Records for the exercise:
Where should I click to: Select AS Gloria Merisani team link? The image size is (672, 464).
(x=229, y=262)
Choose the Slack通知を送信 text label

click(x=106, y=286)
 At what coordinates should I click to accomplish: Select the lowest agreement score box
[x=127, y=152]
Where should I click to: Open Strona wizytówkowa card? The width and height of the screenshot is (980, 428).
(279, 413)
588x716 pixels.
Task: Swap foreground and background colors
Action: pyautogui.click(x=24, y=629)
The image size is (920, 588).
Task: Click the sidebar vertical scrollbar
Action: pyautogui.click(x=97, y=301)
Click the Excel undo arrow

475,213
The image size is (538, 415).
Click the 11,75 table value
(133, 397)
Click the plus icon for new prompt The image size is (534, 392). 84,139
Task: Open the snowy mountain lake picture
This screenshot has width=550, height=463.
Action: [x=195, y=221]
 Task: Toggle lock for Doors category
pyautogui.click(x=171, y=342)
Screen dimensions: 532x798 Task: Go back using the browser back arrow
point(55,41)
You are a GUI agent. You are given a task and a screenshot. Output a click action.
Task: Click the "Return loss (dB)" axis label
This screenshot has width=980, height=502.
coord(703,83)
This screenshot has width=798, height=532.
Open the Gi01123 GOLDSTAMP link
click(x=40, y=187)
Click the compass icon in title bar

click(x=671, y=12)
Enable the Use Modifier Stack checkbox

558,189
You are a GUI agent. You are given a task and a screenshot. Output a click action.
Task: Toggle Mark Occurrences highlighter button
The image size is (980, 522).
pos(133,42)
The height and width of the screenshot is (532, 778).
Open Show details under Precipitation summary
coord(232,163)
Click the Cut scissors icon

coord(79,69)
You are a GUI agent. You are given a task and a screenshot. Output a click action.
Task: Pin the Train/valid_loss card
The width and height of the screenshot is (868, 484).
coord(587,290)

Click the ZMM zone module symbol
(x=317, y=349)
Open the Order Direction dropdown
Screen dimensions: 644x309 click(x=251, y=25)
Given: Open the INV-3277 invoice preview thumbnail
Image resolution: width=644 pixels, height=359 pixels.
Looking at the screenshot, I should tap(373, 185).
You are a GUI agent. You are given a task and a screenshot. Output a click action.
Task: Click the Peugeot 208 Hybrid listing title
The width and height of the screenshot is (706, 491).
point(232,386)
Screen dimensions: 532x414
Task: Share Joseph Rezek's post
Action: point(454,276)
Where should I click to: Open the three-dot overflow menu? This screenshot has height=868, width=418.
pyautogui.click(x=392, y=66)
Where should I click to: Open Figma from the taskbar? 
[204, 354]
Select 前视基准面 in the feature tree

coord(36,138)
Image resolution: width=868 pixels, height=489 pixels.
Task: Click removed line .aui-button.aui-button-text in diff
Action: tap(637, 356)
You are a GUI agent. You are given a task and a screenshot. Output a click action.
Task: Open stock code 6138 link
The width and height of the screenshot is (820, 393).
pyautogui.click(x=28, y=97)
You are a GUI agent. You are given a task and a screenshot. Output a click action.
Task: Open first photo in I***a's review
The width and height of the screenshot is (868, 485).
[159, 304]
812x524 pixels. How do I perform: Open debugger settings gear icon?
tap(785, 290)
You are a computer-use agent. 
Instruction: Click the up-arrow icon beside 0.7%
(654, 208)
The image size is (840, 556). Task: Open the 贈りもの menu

Exercise: Each record should be repeated in full, exactly as it is written.

Exercise answer:
Where should I click to: Select AS Gloria Merisani team link? The image size is (672, 464).
(x=229, y=262)
Choose the Slack通知を送信 text label

click(x=106, y=286)
 At what coordinates should I click to accomplish: Select the lowest agreement score box
[x=127, y=152]
Where should I click to: Open Strona wizytówkowa card? The width and height of the screenshot is (980, 428).
(279, 413)
588x716 pixels.
Task: Swap foreground and background colors
Action: pyautogui.click(x=24, y=629)
The image size is (920, 588).
Task: Click the sidebar vertical scrollbar
Action: pyautogui.click(x=97, y=301)
Click the Excel undo arrow

475,213
The image size is (538, 415).
Click the 11,75 table value
(133, 397)
Click the plus icon for new prompt The image size is (534, 392). 84,139
Task: Open the snowy mountain lake picture
This screenshot has width=550, height=463.
Action: [x=195, y=221]
 Task: Toggle lock for Doors category
pyautogui.click(x=171, y=342)
Screen dimensions: 532x798 Task: Go back using the browser back arrow
point(55,41)
You are a GUI agent. You are given a task and a screenshot. Output a click action.
Task: Click the "Return loss (dB)" axis label
This screenshot has width=980, height=502.
coord(703,83)
This screenshot has width=798, height=532.
Open the Gi01123 GOLDSTAMP link
click(x=40, y=187)
Click the compass icon in title bar

click(x=671, y=12)
Enable the Use Modifier Stack checkbox

558,189
You are a GUI agent. You are given a task and a screenshot. Output a click action.
Task: Toggle Mark Occurrences highlighter button
The image size is (980, 522).
pos(133,42)
The height and width of the screenshot is (532, 778).
Open Show details under Precipitation summary
coord(232,163)
Click the Cut scissors icon

coord(79,69)
You are a GUI agent. You are given a task and a screenshot. Output a click action.
Task: Pin the Train/valid_loss card
The width and height of the screenshot is (868, 484).
coord(587,290)

Click the ZMM zone module symbol
(x=317, y=349)
Open the Order Direction dropdown
Screen dimensions: 644x309 click(x=251, y=25)
Given: Open the INV-3277 invoice preview thumbnail
Image resolution: width=644 pixels, height=359 pixels.
Looking at the screenshot, I should tap(373, 185).
You are a GUI agent. You are given a task and a screenshot. Output a click action.
Task: Click the Peugeot 208 Hybrid listing title
The width and height of the screenshot is (706, 491).
point(232,386)
Screen dimensions: 532x414
Task: Share Joseph Rezek's post
Action: point(454,276)
Where should I click to: Open the three-dot overflow menu? This screenshot has height=868, width=418.
pyautogui.click(x=392, y=66)
Where should I click to: Open Figma from the taskbar? 
[204, 354]
Select 前视基准面 in the feature tree

coord(36,138)
Image resolution: width=868 pixels, height=489 pixels.
Task: Click removed line .aui-button.aui-button-text in diff
Action: tap(637, 356)
You are a GUI agent. You are given a task and a screenshot. Output a click action.
Task: Open stock code 6138 link
The width and height of the screenshot is (820, 393).
pyautogui.click(x=28, y=97)
You are a GUI agent. You are given a task and a screenshot. Output a click action.
Task: Open first photo in I***a's review
The width and height of the screenshot is (868, 485).
[159, 304]
812x524 pixels. How do I perform: Open debugger settings gear icon?
tap(785, 290)
You are a computer-use agent. 
Instruction: Click the up-arrow icon beside 0.7%
(654, 208)
The image size is (840, 556). Task: Open the 贈りもの menu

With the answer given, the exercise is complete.